##### INPUT FOR THIS TASK
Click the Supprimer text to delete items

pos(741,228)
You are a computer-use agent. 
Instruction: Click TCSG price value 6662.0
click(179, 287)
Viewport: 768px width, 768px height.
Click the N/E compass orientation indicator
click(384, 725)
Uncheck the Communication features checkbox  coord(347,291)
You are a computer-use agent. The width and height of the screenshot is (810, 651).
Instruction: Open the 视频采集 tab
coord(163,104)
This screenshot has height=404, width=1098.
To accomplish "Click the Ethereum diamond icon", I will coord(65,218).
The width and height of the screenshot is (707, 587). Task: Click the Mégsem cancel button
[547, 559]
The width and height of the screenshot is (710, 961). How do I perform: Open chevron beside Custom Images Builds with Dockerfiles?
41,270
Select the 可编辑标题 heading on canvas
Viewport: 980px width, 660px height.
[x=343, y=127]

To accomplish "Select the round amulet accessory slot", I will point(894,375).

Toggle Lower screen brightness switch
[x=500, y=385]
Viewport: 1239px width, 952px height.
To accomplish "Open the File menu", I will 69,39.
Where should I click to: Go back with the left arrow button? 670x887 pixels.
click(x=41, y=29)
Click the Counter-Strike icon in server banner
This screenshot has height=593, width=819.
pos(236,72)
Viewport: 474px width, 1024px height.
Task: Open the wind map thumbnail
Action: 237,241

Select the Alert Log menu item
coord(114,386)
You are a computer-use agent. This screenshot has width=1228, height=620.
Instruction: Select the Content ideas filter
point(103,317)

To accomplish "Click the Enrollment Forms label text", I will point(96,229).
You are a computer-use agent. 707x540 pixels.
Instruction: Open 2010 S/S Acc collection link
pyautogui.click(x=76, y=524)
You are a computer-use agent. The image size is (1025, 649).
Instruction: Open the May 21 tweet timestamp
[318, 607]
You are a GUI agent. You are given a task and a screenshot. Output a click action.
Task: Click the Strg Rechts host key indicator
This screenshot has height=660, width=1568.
##########
TASK STATEMENT:
Please output only the lines from the first line of the entries through the line with "You are a computer-use agent. The width", both included, exactly as written.

ANSWER BOX:
Click the Supprimer text to delete items

pos(741,228)
You are a computer-use agent. 
Instruction: Click TCSG price value 6662.0
click(179, 287)
Viewport: 768px width, 768px height.
Click the N/E compass orientation indicator
click(384, 725)
Uncheck the Communication features checkbox  coord(347,291)
You are a computer-use agent. The width and height of the screenshot is (810, 651).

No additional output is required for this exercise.